- Date: April 2, 2018 – April 12, 2018
- Location: Oklahoma
- Caused by: Ongoing education cuts;
- Goals: $10,000 salary raise for teachers; $1,250 salary raise for support staff;
- Methods: Occupation; Demonstrations; Internet activism; Walkout;
- Result: $6,000 salary raise for teachers; $1,250 salary raise for support staff; Increased public school funding through tobacco & other taxes;

Parties
| Oklahoma Education Association | Government of Oklahoma |

Lead figures
- Alicia Priest Mary Fallin

= 2018 Oklahoma teachers' strike =

2018 strike in the United States

The 2018 Oklahoma teachers' walkout began on April 2, 2018, with teachers across the state walking out to protest low pay, overcrowded classrooms, and tax cuts that resulted in lower state-wide education spending. It was the first such action in Oklahoma since 1990. The OEA declared an end to the walkout on April 12 after an agreement to increase salaries and state funding for education was reached. The call to end the walkout faced some objection from teachers and parents who did not believe that enough concessions were made by lawmakers.

Unlike the similar action in West Virginia, the walkout was not a "wildcat" strike, as it received endorsement from union leadership, albeit only after pressure from teachers. The protest occurred concurrently with similar protests in Arizona, Kentucky, North Carolina, and Colorado.

==Background==
===State of public education in Oklahoma===
Since 2008, education spending per student in Oklahoma has fallen 28%. Due to the decrease in funding, twenty percent of schools run on four-day weeks, and many have eliminated art and language classes and shut down sports programs. Gains from last teachers' strike in Oklahoma, in 1990, which resulted in an agreement to lower class sizes, expand kindergarten programs, and increase teacher wages were later reversed due to budget cuts. The decline in funding and subsequent decline in the quality of public education has resulted in the expansion of charter schools in the state.

===Plans for a walkout===
In 2016, State Question 779 was placed on the ballot, but failed to gain enough votes. SQ 779 proposed a one cent increase in sales tax and was estimated to bring in $615 million for education funding (including educator pay raises) in its first year. Failure of SQ 779 left many educators frustrated. Support for a strike began to build in early March 2018, after another proposal (dubbed the "Step Up" plan) failed to pass the required 75% threshold for tax increases. The "Step Up" plan would have increased certain taxes and boosted teacher pay by $5,000. Both Democrats and Republicans voted for and against the bill. Some Democrats who voted "no" believed the plan did not go far enough to restore funding.

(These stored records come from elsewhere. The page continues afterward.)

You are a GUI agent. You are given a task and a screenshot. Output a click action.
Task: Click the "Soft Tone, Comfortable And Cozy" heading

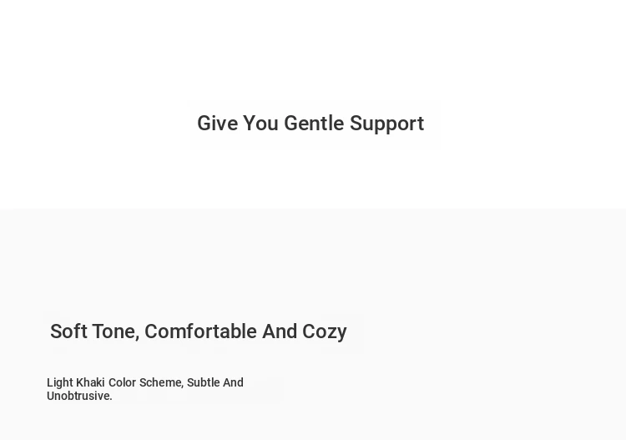pyautogui.click(x=198, y=331)
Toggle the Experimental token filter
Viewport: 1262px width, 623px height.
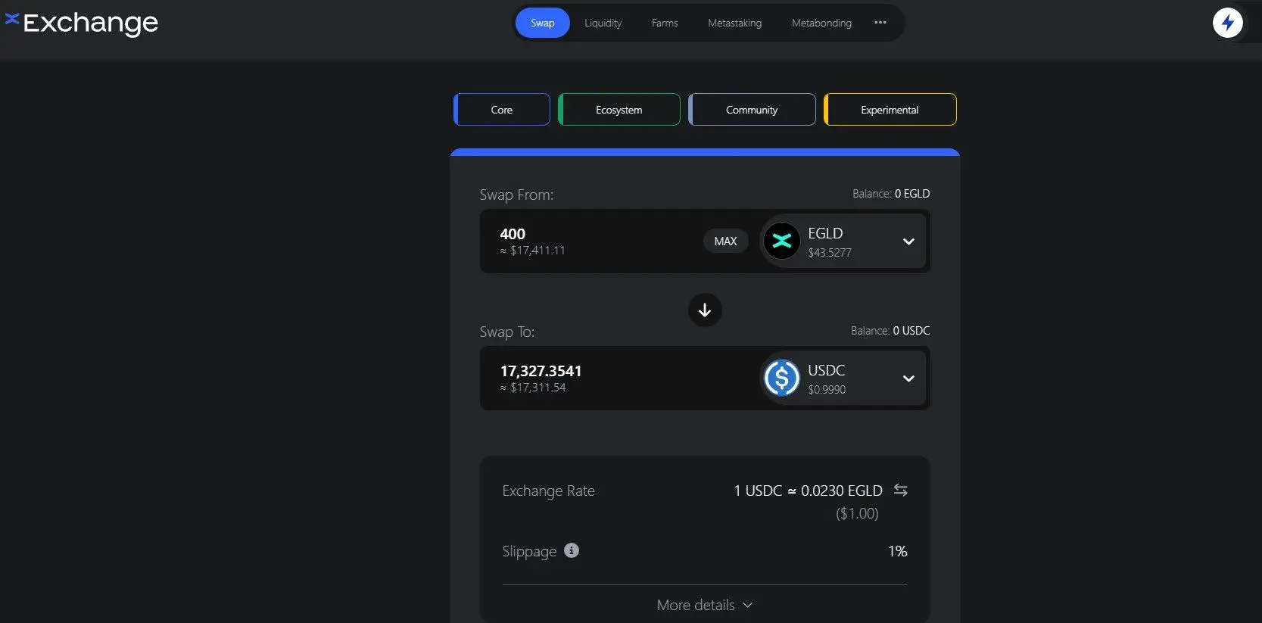click(x=890, y=110)
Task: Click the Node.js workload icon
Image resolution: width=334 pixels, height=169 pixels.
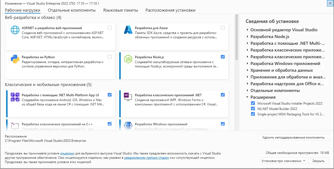Action: [128, 59]
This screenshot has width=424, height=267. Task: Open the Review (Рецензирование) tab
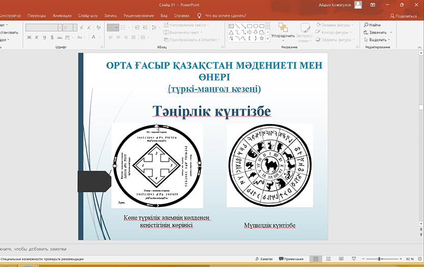tap(138, 16)
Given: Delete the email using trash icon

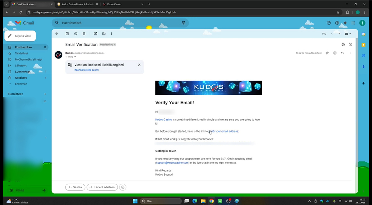Looking at the screenshot, I should pos(84,34).
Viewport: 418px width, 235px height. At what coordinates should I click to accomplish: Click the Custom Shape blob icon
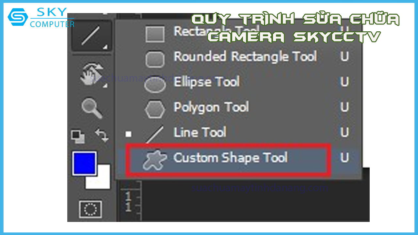[x=155, y=161]
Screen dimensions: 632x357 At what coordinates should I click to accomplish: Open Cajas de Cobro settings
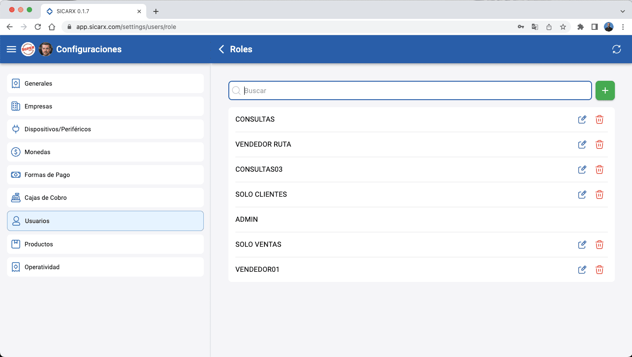click(x=105, y=198)
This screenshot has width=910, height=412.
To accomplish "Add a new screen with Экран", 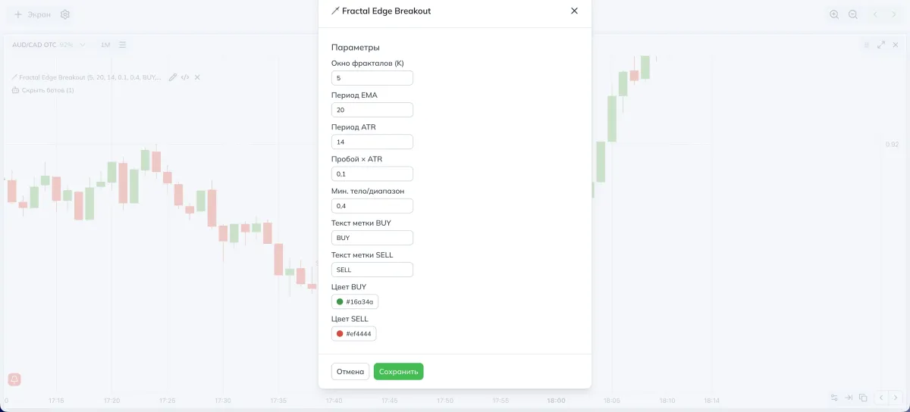I will tap(33, 14).
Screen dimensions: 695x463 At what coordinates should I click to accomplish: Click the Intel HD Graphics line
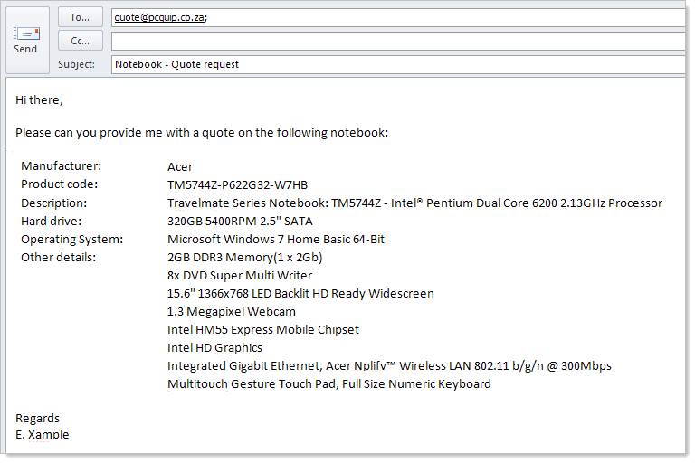click(x=214, y=347)
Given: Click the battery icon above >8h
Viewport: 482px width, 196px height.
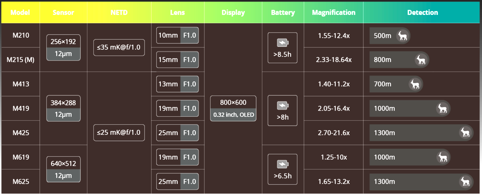Looking at the screenshot, I should click(283, 106).
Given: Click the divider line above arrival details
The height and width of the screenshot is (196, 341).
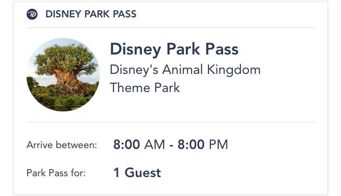Looking at the screenshot, I should (x=171, y=122).
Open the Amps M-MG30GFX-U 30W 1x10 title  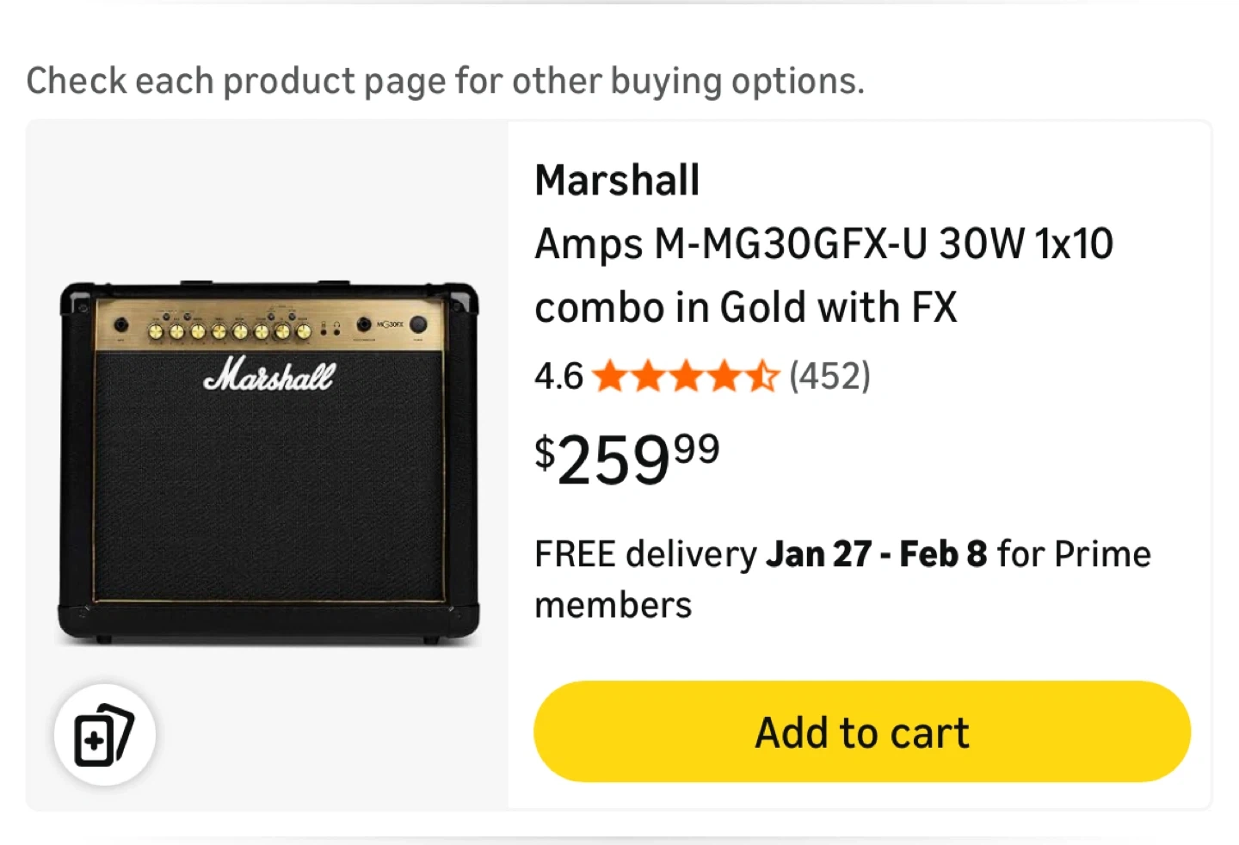coord(823,244)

Plans for a strike beginning on April 2 were first floated in March. Organizers utilized Facebook groups in planning the strike. On April 2, schools throughout Oklahoma were scheduled to take standardized tests; preventing these tests from taking place could potentially jeopardize millions in federal funds allocated to Oklahoma. After the Oklahoma legislature passed a tax increase to fund teach pay raises with the required 75% in each body on Friday, March 30, a strike beginning on the 2nd was announced. Thus, even before the walkout, teachers won greater school funding and salary increases, funded in part by increases in the cigarette tax, motor fuel tax, and the gross production tax on petroleum.

==Walkout==
The strike lasted from April 2 to April 12. Strike leaders had called for the introduction of a capital gains tax to avoid a regressive tax, but the terms were nevertheless accepted. The legislature passed no further tax increases after the walkout began.

===Salary demands===
Public school teacher salaries in Oklahoma prior to the strike were the third lowest in the United States (after South Dakota and Mississippi), resulting in some teachers and staffers working second or third jobs.
An initial offer of a $6,000 wage increase, ratified by the governor, was rejected, as the initial demands were for a $10,000 raise for teachers and a $1250 raise for support staff.

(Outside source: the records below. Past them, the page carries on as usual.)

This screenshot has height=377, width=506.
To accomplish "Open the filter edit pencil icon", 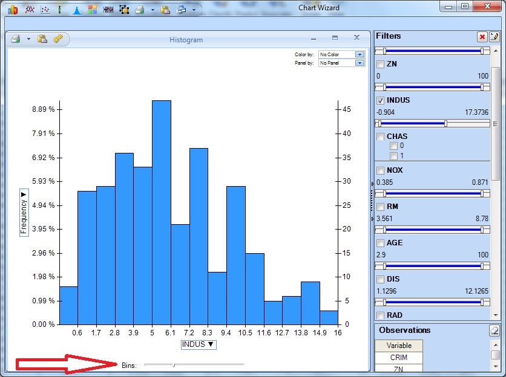I will [494, 37].
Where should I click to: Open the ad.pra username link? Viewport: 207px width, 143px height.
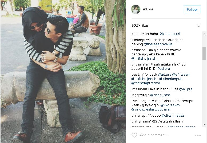tap(148, 9)
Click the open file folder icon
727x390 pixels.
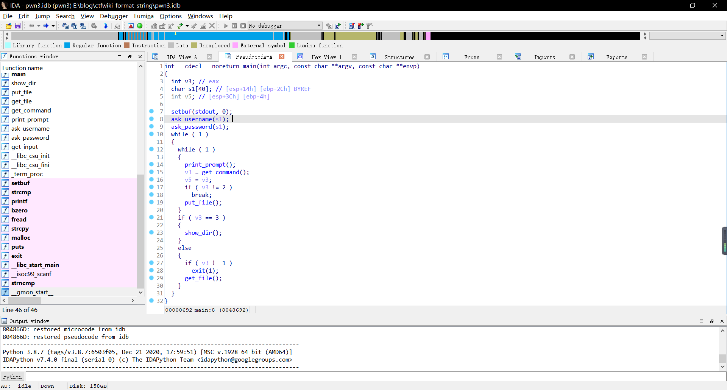(8, 26)
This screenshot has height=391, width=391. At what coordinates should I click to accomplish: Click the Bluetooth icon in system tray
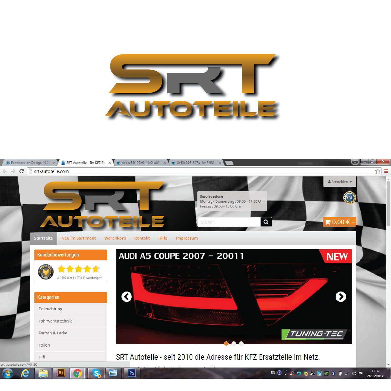point(333,373)
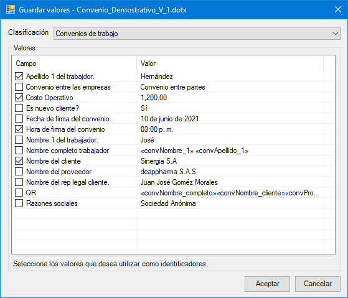This screenshot has width=348, height=298.
Task: Tick the Nombre 1 del trabajador checkbox
Action: 19,140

==Reactions from state officials==
Governor Mary Fallin likened teacher demands to "...teenager(s) wanting a better car". The quote was appropriated by teachers and used in chants during protests at the Oklahoma State Capitol.

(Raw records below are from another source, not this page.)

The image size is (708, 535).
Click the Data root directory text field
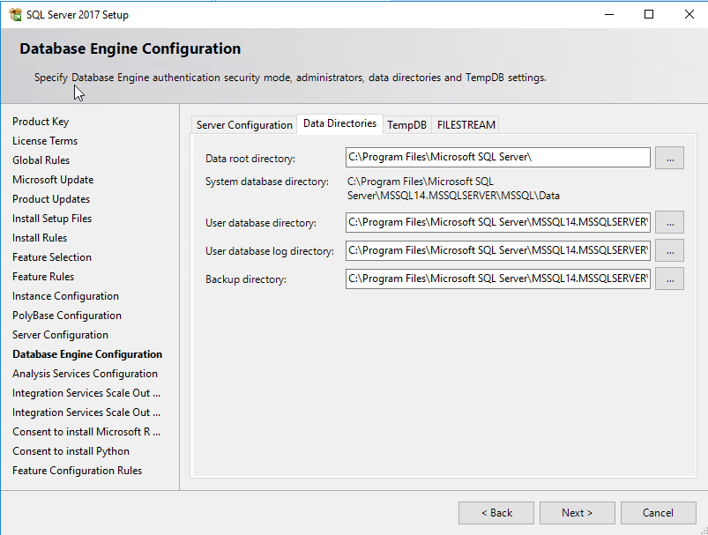click(498, 158)
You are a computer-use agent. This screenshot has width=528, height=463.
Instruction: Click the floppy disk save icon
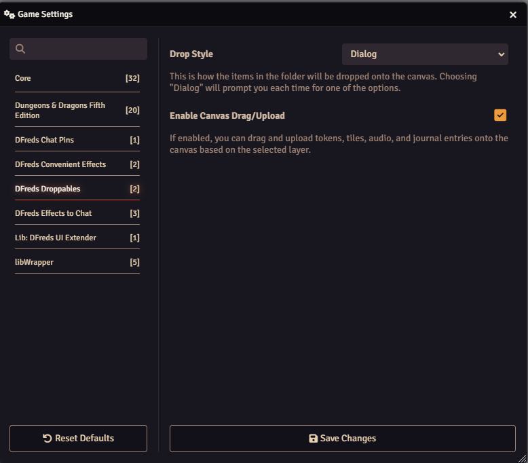313,439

State representative Kevin McDugle, a Republican, indicated he would not pass any bill or measure to increase education spending due to the protests undertaken by the teachers.

==Results==
A survey in 2019 found that the pay raise obtained by the strike had lifted the State's teacher pay ranking to 34th in the nation, higher than the surrounding states of New Mexico, Kansas, Missouri and Arkansas, but still lower than Colorado or Texas.

Ten Republican representatives who were opposed to raising taxes to increase teacher salaries were up for re-election in 2018. Two, Scott McEachin and Chuck Strohm, were eliminated by other Republican nominees during the initial primary, while a further seven did not gain enough votes to win their primaries uncontested. These seven faced runoff elections in August 2018, and six lost.